ГЛОТОК НЕСВОБОДЫ

ГЛОТОК НЕСВОБОДЫ

Фото 1

Ужасно мне захотелось вдруг найти простого смертного, арестованного в один день с Владимиром Гусинским, и проследить, что было с этим «дядей Васей». В какую камеру он попал, был ли у него адвокат, мог ли он подать жалобу на необоснованный арест и был ли толк от этой жалобы.

Пока одни мои приятели обзванивали знакомых следователей, другие — адвокатские конторы (на предмет поиска клиентов, взятых под стражу именно во вторник тринадцатого июня), я решил на всякий случай позвонить экспертам в этой сфере, чтобы просчитать ситуацию чисто теоретически.

— Что было бы, если б на месте Владимир Саныча Гусинского оказался бы Сидор Сидорович Иванов? — игриво спросил я правозащитника Валерия Абрамкина.

— Вполне мог бы отсидеть несколько лет, — ответил Валерий Федорович.

— Чего?! — офонарел я.

— Обычный человек в подобном случае вполне мог бы провести в заключении без всякого решения суда несколько лет.

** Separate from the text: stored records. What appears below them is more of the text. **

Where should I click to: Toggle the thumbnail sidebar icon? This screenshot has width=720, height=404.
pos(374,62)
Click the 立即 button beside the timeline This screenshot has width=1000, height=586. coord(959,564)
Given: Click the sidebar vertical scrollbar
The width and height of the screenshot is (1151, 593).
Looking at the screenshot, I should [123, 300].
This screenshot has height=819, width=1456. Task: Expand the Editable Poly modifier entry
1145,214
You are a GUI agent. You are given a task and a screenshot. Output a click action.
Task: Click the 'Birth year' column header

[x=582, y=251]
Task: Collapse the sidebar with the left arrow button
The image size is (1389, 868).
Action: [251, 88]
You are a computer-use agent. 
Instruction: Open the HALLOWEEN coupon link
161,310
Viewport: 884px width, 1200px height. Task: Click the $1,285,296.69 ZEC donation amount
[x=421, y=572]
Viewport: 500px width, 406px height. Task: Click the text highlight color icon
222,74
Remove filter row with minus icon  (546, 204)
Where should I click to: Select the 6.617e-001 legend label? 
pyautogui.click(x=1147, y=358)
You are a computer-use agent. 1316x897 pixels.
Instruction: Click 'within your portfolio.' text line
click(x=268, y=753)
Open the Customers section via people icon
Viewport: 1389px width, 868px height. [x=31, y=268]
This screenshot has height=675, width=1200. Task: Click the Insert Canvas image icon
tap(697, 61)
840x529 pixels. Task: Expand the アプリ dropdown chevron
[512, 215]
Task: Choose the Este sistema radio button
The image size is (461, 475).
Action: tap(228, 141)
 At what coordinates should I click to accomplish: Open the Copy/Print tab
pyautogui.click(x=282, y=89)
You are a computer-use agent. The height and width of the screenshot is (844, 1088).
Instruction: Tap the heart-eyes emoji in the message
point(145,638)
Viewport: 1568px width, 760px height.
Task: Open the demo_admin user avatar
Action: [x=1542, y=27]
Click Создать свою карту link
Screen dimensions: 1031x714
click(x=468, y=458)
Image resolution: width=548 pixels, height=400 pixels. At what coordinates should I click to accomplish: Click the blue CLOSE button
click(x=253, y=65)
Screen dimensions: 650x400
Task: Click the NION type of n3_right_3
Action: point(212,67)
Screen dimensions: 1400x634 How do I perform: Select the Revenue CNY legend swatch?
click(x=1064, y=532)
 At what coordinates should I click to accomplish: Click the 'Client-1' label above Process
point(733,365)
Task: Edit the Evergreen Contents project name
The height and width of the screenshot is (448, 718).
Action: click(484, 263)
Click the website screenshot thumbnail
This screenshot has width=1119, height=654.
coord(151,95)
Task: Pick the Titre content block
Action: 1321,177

Рекорд, который мне известен, — семь.

«Правозащитникам свойственно все драматизировать», — решил я. И стал вызванивать Павла Крашенинникова. Мне представлялось, что экс-министр юстиции, а ныне глава думского Комитета по законодательству даст более оптимистичный ответ. Но Павел Владимирович все подтвердил. Наш Уголовно-процессуальный кодекс, не менянный аж с тыща девятьсот шестьдесят первого года, позволяет без особых церемоний сначала отправить человека за решетку, а затем уже соображать, в чем он виноват. Соображать сколь угодно долго: если для следствия прописаны хоть какие-то предельные сроки, то для длительности суда вообще ограничений нет. И все это время человек может провести в заключении. А потом услышать: «Эй, мужик, мы тут тебя, кажись, перепутали». Суд не может доказать его вину? Но человек уже наказан до суда и вне суда. Никаких извинений, тем паче компенсаций. Чаще всего в этих случаях суд старается подогнать уже отбытый срок хоть под какую-то статью, чтобы не было уж совсем полного позора. Хотя подобная практика, по сути, и есть полный позор.


БАНЬКА ПО-ЧЕРНОМУ

Фото 2

Но вот вопрос: зачем нашему небогатому государству огромные траты на содержание еще не осужденных людей в тюрьмах? Многие эксперты, опять же не сговариваясь, дают один и тот же ответ: только загнав человека, по сути, в пыточную камеру, российские следователи могут хоть как-то вести дела. Сломав человека, из него выбивают нужные показания. Если у человека есть алиби — следствие в усмерть запугивает свидетелей защиты. Далее тем или иным образом обеспечивается нужное решение суда, и — дело сделано. Почему многие наши следователи не могут работать, не заполучив «клиента» в тюрьму? Здесь тоже никаких тайн. Наши шерлоки холмсы — непрофессионалы, зачастую не имеющие юридического, а часто и вообще высшего образования. Не во-

оруженные современной аппаратурой. Наконец, просто нищие — как большинство бюджетников. По данным правозащитников, средняя московская такса за прекращение средней руки (не попавшего в прессу и не наделавшего общественного шума) расследования — две тысячи долларов. Если бы у нас до суда по-западному гуляли на свободе, а сами дела невиновных разваливались в суде — этих взяток никто бы не давал. Но когда до суда ты в стоместном «курятнике», а суд явно примет решение, «продавленное» следователем и прокурором, — лучше из-под земли достать эти две штуки.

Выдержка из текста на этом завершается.